─── Available data ───

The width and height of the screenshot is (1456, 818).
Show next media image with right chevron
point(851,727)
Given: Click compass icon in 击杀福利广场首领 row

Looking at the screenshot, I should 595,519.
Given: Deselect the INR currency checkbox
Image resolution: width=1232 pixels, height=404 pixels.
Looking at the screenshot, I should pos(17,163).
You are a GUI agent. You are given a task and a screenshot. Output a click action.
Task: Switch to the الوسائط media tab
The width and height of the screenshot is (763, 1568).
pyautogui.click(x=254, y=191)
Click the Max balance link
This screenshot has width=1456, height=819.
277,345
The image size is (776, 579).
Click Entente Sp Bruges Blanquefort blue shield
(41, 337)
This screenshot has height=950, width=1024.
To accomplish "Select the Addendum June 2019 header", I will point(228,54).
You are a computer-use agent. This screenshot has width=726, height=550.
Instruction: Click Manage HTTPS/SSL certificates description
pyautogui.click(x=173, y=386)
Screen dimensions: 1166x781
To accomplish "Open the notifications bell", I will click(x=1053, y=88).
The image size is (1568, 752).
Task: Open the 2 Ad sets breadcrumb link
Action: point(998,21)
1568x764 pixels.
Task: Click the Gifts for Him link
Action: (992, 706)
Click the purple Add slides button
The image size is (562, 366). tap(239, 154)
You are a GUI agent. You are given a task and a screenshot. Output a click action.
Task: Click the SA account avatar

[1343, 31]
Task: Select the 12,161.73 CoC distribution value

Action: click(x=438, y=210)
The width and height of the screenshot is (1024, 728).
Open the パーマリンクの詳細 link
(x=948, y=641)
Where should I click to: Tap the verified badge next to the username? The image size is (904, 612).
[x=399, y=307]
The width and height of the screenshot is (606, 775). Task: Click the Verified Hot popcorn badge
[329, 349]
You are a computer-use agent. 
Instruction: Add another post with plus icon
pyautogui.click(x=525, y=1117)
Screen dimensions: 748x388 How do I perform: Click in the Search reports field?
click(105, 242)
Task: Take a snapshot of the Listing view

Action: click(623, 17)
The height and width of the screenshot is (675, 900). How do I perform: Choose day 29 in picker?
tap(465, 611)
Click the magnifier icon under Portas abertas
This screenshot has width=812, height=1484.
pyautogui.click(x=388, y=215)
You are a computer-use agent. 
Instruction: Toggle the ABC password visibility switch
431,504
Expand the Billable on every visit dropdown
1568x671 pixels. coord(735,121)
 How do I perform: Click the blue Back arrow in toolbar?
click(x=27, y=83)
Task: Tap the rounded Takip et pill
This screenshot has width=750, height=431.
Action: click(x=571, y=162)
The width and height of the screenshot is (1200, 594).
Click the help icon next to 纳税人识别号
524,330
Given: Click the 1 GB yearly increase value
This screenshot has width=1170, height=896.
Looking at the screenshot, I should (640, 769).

───

How to complete this task >>
Each line of the data must be retyped exactly.

Solved exercise >>
The width and height of the screenshot is (1456, 818).
Show next media image with right chevron
point(851,727)
Given: Click compass icon in 击杀福利广场首领 row

Looking at the screenshot, I should 595,519.
Given: Deselect the INR currency checkbox
Image resolution: width=1232 pixels, height=404 pixels.
Looking at the screenshot, I should pos(17,163).
You are a GUI agent. You are given a task and a screenshot. Output a click action.
Task: Switch to the الوسائط media tab
The width and height of the screenshot is (763, 1568).
pyautogui.click(x=254, y=191)
Click the Max balance link
This screenshot has width=1456, height=819.
277,345
The image size is (776, 579).
Click Entente Sp Bruges Blanquefort blue shield
(41, 337)
This screenshot has height=950, width=1024.
To accomplish "Select the Addendum June 2019 header", I will point(228,54).
You are a computer-use agent. This screenshot has width=726, height=550.
Instruction: Click Manage HTTPS/SSL certificates description
pyautogui.click(x=173, y=386)
Screen dimensions: 1166x781
To accomplish "Open the notifications bell", I will click(x=1053, y=88).
The image size is (1568, 752).
Task: Open the 2 Ad sets breadcrumb link
Action: point(998,21)
1568x764 pixels.
Task: Click the Gifts for Him link
Action: (992, 706)
Click the purple Add slides button
The image size is (562, 366). tap(239, 154)
You are a GUI agent. You are given a task and a screenshot. Output a click action.
Task: Click the SA account avatar

[1343, 31]
Task: Select the 12,161.73 CoC distribution value

Action: click(x=438, y=210)
The width and height of the screenshot is (1024, 728).
Open the パーマリンクの詳細 link
(x=948, y=641)
Where should I click to: Tap the verified badge next to the username? The image size is (904, 612).
[x=399, y=307]
The width and height of the screenshot is (606, 775). Task: Click the Verified Hot popcorn badge
[329, 349]
You are a computer-use agent. 
Instruction: Add another post with plus icon
pyautogui.click(x=525, y=1117)
Screen dimensions: 748x388 How do I perform: Click in the Search reports field?
click(105, 242)
Task: Take a snapshot of the Listing view

Action: click(623, 17)
The height and width of the screenshot is (675, 900). How do I perform: Choose day 29 in picker?
tap(465, 611)
Click the magnifier icon under Portas abertas
This screenshot has width=812, height=1484.
pyautogui.click(x=388, y=215)
You are a computer-use agent. 
Instruction: Toggle the ABC password visibility switch
431,504
Expand the Billable on every visit dropdown
1568x671 pixels. coord(735,121)
 How do I perform: Click the blue Back arrow in toolbar?
click(x=27, y=83)
Task: Tap the rounded Takip et pill
This screenshot has width=750, height=431.
Action: click(x=571, y=162)
The width and height of the screenshot is (1200, 594).
Click the help icon next to 纳税人识别号
524,330
Given: Click the 1 GB yearly increase value
This screenshot has width=1170, height=896.
Looking at the screenshot, I should (640, 769).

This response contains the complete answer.